Maxime already realizes he has been designedly kidnapped. His capture may provide information for Castro's flying columns. These have paralleled their movements, from a distance, for several weeks. Aware of the ferocity of these rancheros, he obeys instantly each order. He feigns ignorance of the language. Tortillas, beans, some venison, with water, make up the meal. It is now day. Valois eats. He knows his ordeal. He throws himself down for a rest. He divines the journey will be hurried. A score of horses are here tied to the trees. In a half hour half of these are lazily saddled. Squatted around, the soldiers keep a morose silence, puffing the corn-husk cigarette. The leader gives rapid directions. Valois now recalls his locality as best he can. Fremont's camp on Gavilan Peak commands the Pajaro, Salinas, and Santa Clara. A bright sun peeps over the hills. If taken west, his destination must be Monterey; if south, probably Los Angeles; and if north, either San Francisco Bay or the Sacramento, the headquarters of the forces of Alta California.

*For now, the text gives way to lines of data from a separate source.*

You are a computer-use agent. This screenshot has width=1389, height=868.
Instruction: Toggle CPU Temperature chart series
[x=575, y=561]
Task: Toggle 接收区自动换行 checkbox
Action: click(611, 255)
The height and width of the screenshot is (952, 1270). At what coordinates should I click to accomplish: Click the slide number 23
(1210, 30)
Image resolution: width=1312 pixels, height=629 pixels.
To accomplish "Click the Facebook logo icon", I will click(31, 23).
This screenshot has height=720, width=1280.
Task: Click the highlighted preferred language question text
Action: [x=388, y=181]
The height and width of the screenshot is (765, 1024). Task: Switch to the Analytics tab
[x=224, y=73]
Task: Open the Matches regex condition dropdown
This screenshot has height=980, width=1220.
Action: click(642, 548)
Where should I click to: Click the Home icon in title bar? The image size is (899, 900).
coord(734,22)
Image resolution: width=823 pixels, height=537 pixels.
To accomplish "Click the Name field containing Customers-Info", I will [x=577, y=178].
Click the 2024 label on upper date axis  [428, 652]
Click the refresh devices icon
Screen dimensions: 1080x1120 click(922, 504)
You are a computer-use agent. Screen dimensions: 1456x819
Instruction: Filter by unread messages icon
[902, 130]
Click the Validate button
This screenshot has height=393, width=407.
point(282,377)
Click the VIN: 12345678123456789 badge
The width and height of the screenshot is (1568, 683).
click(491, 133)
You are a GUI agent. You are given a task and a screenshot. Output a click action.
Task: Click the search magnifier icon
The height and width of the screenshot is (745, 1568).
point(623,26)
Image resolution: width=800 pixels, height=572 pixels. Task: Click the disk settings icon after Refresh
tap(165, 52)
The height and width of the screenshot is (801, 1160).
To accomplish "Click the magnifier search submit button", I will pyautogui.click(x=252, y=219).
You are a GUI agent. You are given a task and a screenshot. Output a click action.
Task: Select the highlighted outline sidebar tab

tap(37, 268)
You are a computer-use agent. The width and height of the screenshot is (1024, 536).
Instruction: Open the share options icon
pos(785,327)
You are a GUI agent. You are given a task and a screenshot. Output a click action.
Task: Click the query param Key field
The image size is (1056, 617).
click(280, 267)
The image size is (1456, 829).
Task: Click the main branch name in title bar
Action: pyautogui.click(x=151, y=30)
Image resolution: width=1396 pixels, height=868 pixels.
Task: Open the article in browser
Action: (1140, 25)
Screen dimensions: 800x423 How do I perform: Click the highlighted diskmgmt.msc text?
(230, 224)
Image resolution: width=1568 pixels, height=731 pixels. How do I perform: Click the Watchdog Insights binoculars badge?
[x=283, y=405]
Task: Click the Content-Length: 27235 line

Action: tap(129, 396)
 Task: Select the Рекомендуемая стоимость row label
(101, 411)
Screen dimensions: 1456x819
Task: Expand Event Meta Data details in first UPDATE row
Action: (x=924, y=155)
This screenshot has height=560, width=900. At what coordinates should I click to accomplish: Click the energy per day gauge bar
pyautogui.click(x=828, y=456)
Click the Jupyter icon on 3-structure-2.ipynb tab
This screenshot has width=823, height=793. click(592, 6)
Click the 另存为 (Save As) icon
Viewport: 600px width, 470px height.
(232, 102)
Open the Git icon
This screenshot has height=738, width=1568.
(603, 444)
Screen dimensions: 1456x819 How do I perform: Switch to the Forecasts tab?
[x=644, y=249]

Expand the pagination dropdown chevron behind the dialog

Dragged like a beast from his post, leaving the lines unguarded! What a disgrace! Bitterly does he remember his reveries of the home he may never again see.
The party mounts. Two men lead up a tame horse without bridle. The leader approaches and searches him. All his belongings fill the saddle-pouches of the chief. A rough gesture bids him mount the horse, whose lariat is tied to a guard's saddle. Valois rages in despair as the guard taps his own revolver. Death on the slightest suspicious movement, is the meaning of that sign.
With rough adieus the party strike out eastwardly toward the San Joaquin. Steadily following the lope of the taciturn leader, they wind down Pacheco Pass. Valois' eyes rove over the beautiful hills of the Californian coast. Squirrels chatter on the live-oak branches, and the drumming grouse noisily burst out of their manzanita feeding bushes.
Onward, guided by distant peak and pass, they thread the trail. No word is spoken save some gruff order. Maxime's captors have the hang-dog manner of the Californian. They loll on their mustangs, lazily worrying out the long hours. A rest is taken for food at noon. The horses are herded an hour or so and the advance resumed.
Nightfall finds Valois in a squalid adobe house, thirty miles from Gavilan Peak. An old scrape is thrown him. His couch is the mud floor.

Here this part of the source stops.